**Exercise:** Every line of the data is to be transcribed without error.

**Record extracts:**
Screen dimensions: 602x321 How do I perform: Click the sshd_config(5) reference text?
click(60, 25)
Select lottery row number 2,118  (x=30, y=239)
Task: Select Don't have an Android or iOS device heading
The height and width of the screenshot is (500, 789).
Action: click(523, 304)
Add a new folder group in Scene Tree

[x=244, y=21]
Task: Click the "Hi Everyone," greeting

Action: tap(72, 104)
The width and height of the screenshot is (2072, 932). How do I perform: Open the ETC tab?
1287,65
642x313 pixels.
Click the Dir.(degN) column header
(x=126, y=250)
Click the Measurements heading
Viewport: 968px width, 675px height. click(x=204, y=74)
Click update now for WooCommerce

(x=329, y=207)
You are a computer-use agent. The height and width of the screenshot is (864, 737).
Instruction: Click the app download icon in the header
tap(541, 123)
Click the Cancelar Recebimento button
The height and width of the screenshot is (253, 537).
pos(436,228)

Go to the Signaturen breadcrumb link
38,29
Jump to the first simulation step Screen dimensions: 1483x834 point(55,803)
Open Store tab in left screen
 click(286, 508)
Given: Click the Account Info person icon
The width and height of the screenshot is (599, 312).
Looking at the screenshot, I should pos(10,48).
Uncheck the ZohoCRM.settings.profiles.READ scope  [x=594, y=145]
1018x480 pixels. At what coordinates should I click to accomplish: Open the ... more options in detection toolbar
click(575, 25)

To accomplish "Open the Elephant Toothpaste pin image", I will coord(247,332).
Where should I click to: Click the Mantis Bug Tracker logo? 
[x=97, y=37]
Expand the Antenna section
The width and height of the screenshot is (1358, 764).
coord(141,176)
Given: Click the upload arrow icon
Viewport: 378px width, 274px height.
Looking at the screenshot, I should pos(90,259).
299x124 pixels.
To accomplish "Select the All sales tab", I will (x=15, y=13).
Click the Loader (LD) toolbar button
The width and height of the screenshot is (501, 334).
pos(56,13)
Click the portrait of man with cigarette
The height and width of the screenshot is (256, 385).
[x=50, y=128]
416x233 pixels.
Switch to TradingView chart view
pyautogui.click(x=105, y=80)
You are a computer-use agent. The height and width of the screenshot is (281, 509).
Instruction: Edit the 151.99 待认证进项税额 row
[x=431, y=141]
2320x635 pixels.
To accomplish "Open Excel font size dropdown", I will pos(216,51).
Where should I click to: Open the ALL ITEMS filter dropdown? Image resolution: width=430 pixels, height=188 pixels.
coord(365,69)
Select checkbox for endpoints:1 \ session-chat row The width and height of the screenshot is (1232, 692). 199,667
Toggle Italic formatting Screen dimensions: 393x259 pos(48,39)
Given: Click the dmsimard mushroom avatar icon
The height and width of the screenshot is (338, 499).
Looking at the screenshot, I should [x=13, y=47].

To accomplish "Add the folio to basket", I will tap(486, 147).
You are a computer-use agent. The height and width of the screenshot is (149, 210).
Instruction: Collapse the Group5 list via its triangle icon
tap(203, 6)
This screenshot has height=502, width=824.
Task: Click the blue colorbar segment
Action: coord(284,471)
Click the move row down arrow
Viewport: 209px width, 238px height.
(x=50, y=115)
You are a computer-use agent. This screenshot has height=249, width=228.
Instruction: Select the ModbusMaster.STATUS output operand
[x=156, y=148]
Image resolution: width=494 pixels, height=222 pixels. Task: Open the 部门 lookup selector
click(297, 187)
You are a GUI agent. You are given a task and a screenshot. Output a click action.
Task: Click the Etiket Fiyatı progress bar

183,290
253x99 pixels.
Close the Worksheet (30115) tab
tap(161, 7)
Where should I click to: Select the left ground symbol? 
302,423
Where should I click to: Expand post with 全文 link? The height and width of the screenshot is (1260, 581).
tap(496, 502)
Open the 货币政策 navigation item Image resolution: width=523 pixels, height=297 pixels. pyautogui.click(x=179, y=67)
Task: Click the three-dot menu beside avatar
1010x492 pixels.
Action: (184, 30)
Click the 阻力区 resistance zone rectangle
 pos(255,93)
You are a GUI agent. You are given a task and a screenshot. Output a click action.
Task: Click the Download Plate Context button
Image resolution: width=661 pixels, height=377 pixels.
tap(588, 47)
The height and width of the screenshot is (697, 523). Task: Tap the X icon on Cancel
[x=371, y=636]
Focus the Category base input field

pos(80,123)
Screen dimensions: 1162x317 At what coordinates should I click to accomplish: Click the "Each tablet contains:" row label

**Expected answer:**
Screen dimensions: 602x321 How do I perform: Click the sshd_config(5) reference text?
click(60, 25)
Select lottery row number 2,118  (x=30, y=239)
Task: Select Don't have an Android or iOS device heading
The height and width of the screenshot is (500, 789).
Action: click(523, 304)
Add a new folder group in Scene Tree

[x=244, y=21]
Task: Click the "Hi Everyone," greeting

Action: tap(72, 104)
The width and height of the screenshot is (2072, 932). How do I perform: Open the ETC tab?
1287,65
642x313 pixels.
Click the Dir.(degN) column header
(x=126, y=250)
Click the Measurements heading
Viewport: 968px width, 675px height. click(x=204, y=74)
Click update now for WooCommerce

(x=329, y=207)
You are a computer-use agent. The height and width of the screenshot is (864, 737).
Instruction: Click the app download icon in the header
tap(541, 123)
Click the Cancelar Recebimento button
The height and width of the screenshot is (253, 537).
pos(436,228)

Go to the Signaturen breadcrumb link
38,29
Jump to the first simulation step Screen dimensions: 1483x834 point(55,803)
Open Store tab in left screen
 click(286, 508)
Given: Click the Account Info person icon
The width and height of the screenshot is (599, 312).
Looking at the screenshot, I should pos(10,48).
Uncheck the ZohoCRM.settings.profiles.READ scope  [x=594, y=145]
1018x480 pixels. At what coordinates should I click to accomplish: Open the ... more options in detection toolbar
click(575, 25)

To accomplish "Open the Elephant Toothpaste pin image", I will coord(247,332).
Where should I click to: Click the Mantis Bug Tracker logo? 
[x=97, y=37]
Expand the Antenna section
The width and height of the screenshot is (1358, 764).
coord(141,176)
Given: Click the upload arrow icon
Viewport: 378px width, 274px height.
Looking at the screenshot, I should pos(90,259).
299x124 pixels.
To accomplish "Select the All sales tab", I will (x=15, y=13).
Click the Loader (LD) toolbar button
The width and height of the screenshot is (501, 334).
pos(56,13)
Click the portrait of man with cigarette
The height and width of the screenshot is (256, 385).
[x=50, y=128]
416x233 pixels.
Switch to TradingView chart view
pyautogui.click(x=105, y=80)
You are a computer-use agent. The height and width of the screenshot is (281, 509).
Instruction: Edit the 151.99 待认证进项税额 row
[x=431, y=141]
2320x635 pixels.
To accomplish "Open Excel font size dropdown", I will pos(216,51).
Where should I click to: Open the ALL ITEMS filter dropdown? Image resolution: width=430 pixels, height=188 pixels.
coord(365,69)
Select checkbox for endpoints:1 \ session-chat row The width and height of the screenshot is (1232, 692). 199,667
Toggle Italic formatting Screen dimensions: 393x259 pos(48,39)
Given: Click the dmsimard mushroom avatar icon
The height and width of the screenshot is (338, 499).
Looking at the screenshot, I should [x=13, y=47].

To accomplish "Add the folio to basket", I will tap(486, 147).
You are a computer-use agent. The height and width of the screenshot is (149, 210).
Instruction: Collapse the Group5 list via its triangle icon
tap(203, 6)
This screenshot has height=502, width=824.
Task: Click the blue colorbar segment
Action: coord(284,471)
Click the move row down arrow
Viewport: 209px width, 238px height.
(x=50, y=115)
You are a computer-use agent. This screenshot has height=249, width=228.
Instruction: Select the ModbusMaster.STATUS output operand
[x=156, y=148]
Image resolution: width=494 pixels, height=222 pixels. Task: Open the 部门 lookup selector
click(297, 187)
You are a GUI agent. You are given a task and a screenshot. Output a click action.
Task: Click the Etiket Fiyatı progress bar

183,290
253x99 pixels.
Close the Worksheet (30115) tab
tap(161, 7)
Where should I click to: Select the left ground symbol? 
302,423
Where should I click to: Expand post with 全文 link? The height and width of the screenshot is (1260, 581).
tap(496, 502)
Open the 货币政策 navigation item Image resolution: width=523 pixels, height=297 pixels. pyautogui.click(x=179, y=67)
Task: Click the three-dot menu beside avatar
1010x492 pixels.
Action: (184, 30)
Click the 阻力区 resistance zone rectangle
 pos(255,93)
You are a GUI agent. You are given a task and a screenshot. Output a click action.
Task: Click the Download Plate Context button
Image resolution: width=661 pixels, height=377 pixels.
tap(588, 47)
The height and width of the screenshot is (697, 523). Task: Tap the X icon on Cancel
[x=371, y=636]
Focus the Category base input field

pos(80,123)
Screen dimensions: 1162x317 At what coordinates should I click to accomplish: Click the "Each tablet contains:" row label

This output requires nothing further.